## 要件 1
データ一覧の行をすべて、画像だけを除いて一字一句変えずに出力してください。

## ページ抜粋
---+---
2009年7月6日

赤坂太郎 文藝春秋4月号

「与謝野総理」企む与野党の損得勘定http://bunshun.jp/bungeishunju/akasakataro/0904.html
危篤状態の麻生の「おくりびと」は誰か。本命なき後継争いが始まった――
 二月二十四日、首相・麻生太郎は、ワシントンのホワイトハウスで満面の笑みで米大統領・オバマと握手を交わした。オバマが初めて招く外国の賓客。各国首脳のオファーが殺到するなかで、その栄誉の切符を手にしたのだ。興奮冷めやらぬ様子で「我々は世界一位、二位の経済大国だ。日米が手を携えて取り組まねばならない」と胸を張った。しかし、海外メディアの関心はすでにそこにはなかった。ワシントンポスト紙は「支持率低迷に悩む日本の総理が人気アップを狙ってやって来た」と皮肉った。
 麻生が消費税増税問題に一応の決着をつけ、反転攻勢に出ようとした矢先、出鼻をくじいたのは元首相・小泉純一郎だった。二月十二日、自民党本部で開かれた「郵政民営化を堅持し推進する集い」。大幅に開始が遅れたため、欠席するのではないかと見られていた小泉はしかし、おびただしい数のカメラのフラッシュを浴びながら、会場入りすると、やや顔を紅潮させながら一気にまくしたてた。
「(麻生の郵政民営化に反対だったという発言について)怒るというよりも笑っちゃうくらい、ただただ呆れている」「私のことを奇人・変人などと言っているようだが、自分では常識をわきまえている普通の人だと思っている」「政治で一番大切なのは信頼感。特に首相の発言に信頼がなければ、選挙は戦えない」。痛烈な麻生批判だった。そしてその背景には想像以上に激しい小泉の怒りがあった。
 二月十日、郵政民営化担当相でもあった腹心の竹中平蔵が小泉の事務所に駆け込んだ。竹中は「かんぽの宿」売却問題をめぐる経緯を説明した。竹中の結論は「かんぽの宿は隠れ蓑にすぎない。実態は日本郵政社長・西川善文の追放劇だ」というものだったが、小泉も同じ認識を抱いていた。実際、総務相・鳩山邦夫はこの二日後の衆院本会議で、「日本郵政は百パーセント国が株をもっているから政府に責任がある」と西川の進退を含む責任問題に言及した。西川は三井住友銀行出身の金融界の実力者であり、〇五年十一月に民営化会社のトップとして、竹中が三顧の礼で迎え入れた人物だ。
 西川が追われれば、民間には火中の栗を拾おうとする人材はいない。郵政民営化反対派が麻生を巻き込み、西川の後釜に据えようと目論んでいるのが、旧郵政省出身の團宏明である。團は日本郵政副社長と郵便事業会社社長を兼任しているが、小泉とは因縁がある。小泉が郵政大臣に就任した九二年、旧郵政省は、持論である郵政民営化を曲げない小泉を省内で孤立させ、役所ぐるみで省益を守ろうとした。團は秘書課長としてその先兵となった。“元祖・抵抗勢力”を日本郵政の社長になどできるわけがない。
---+---
## データ一覧
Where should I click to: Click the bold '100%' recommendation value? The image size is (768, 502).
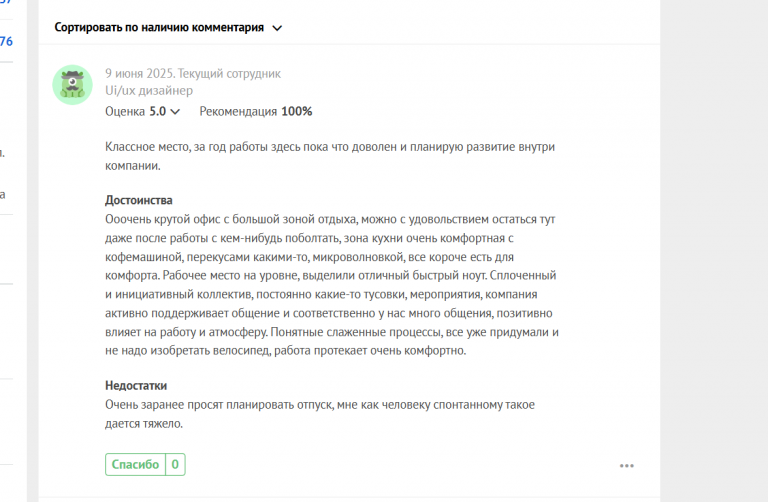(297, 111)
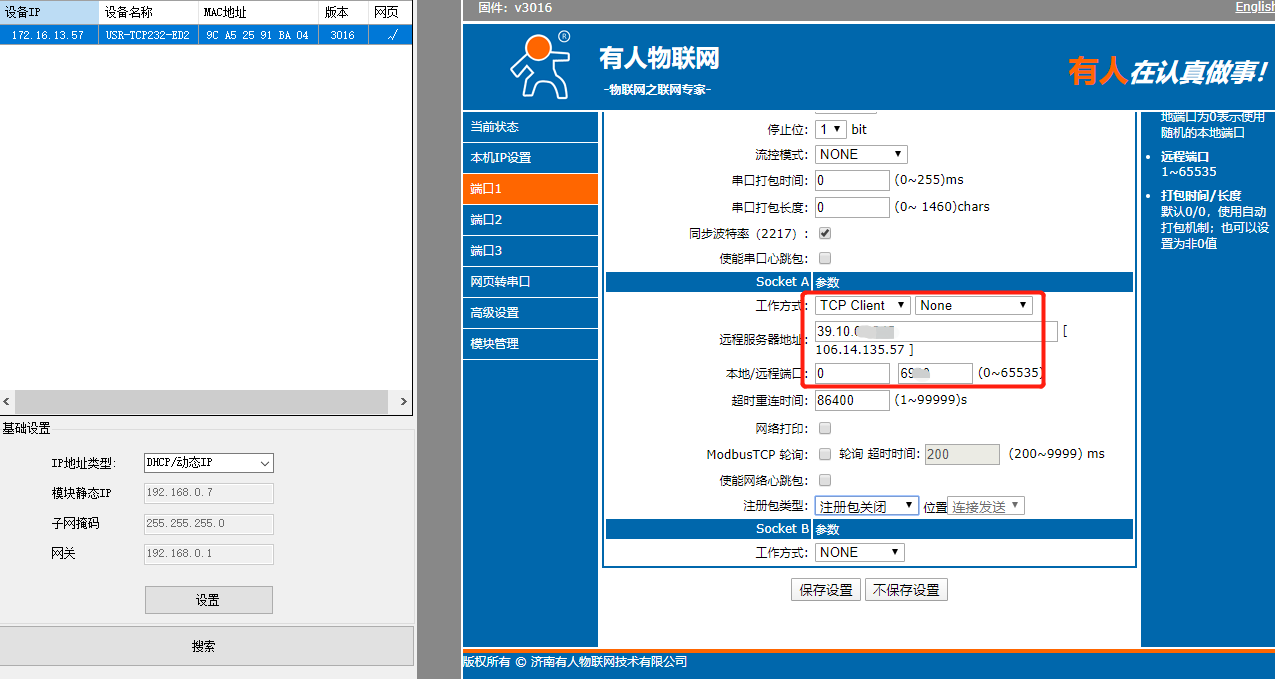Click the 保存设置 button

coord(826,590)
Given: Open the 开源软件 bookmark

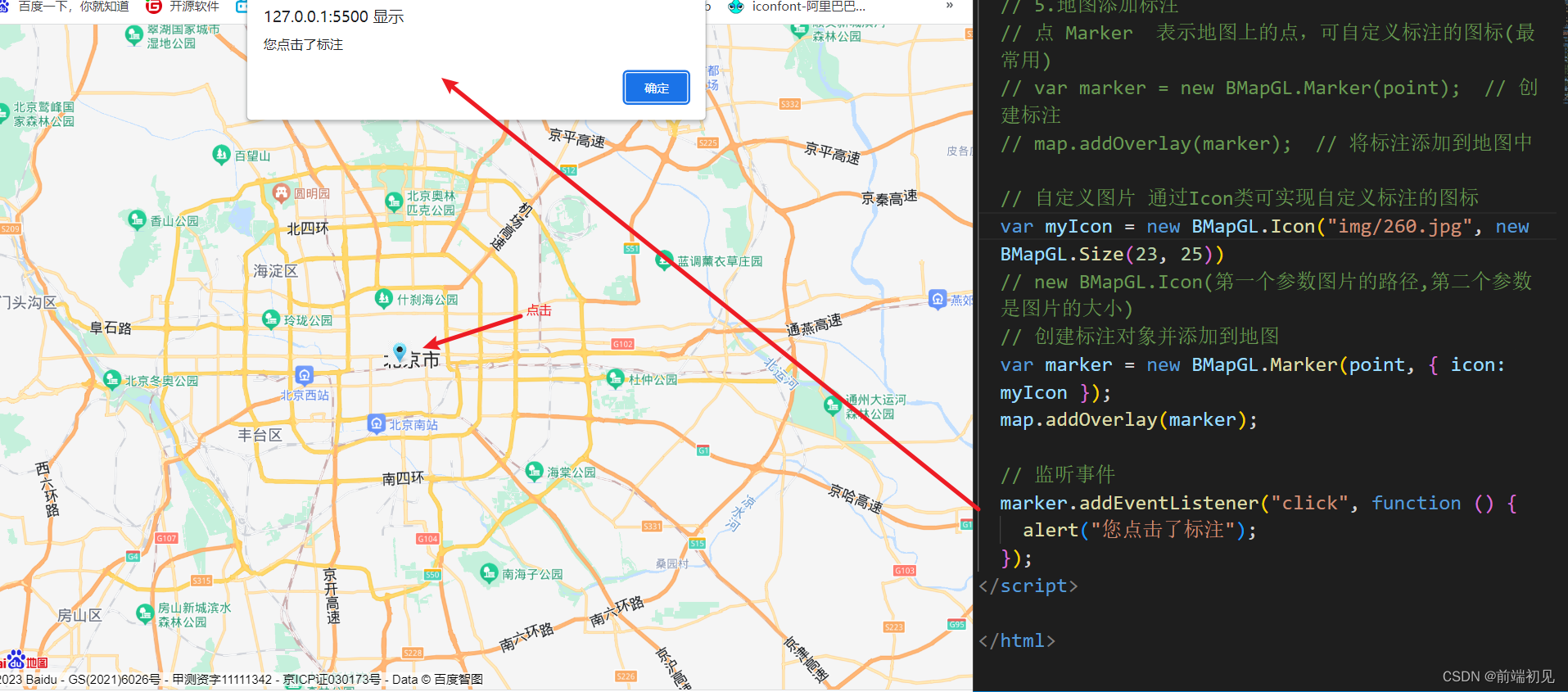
---+---
## 要件 2
ページ抜粋の中で、中黒「・」で肩書きと名前をつないだ形で出てくる人物を、その肩書きを付けたまま登場順にすべて挙げてください。

## 回答全文 1
Where should I click to: Click the bold '100%' recommendation value? The image size is (768, 502).
(297, 111)
Click the 保存设置 button

coord(826,590)
Given: Open the 开源软件 bookmark

## 回答全文 2
首相・麻生太郎
米大統領・オバマ
元首相・小泉純一郎
日本郵政社長・西川善文
総務相・鳩山邦夫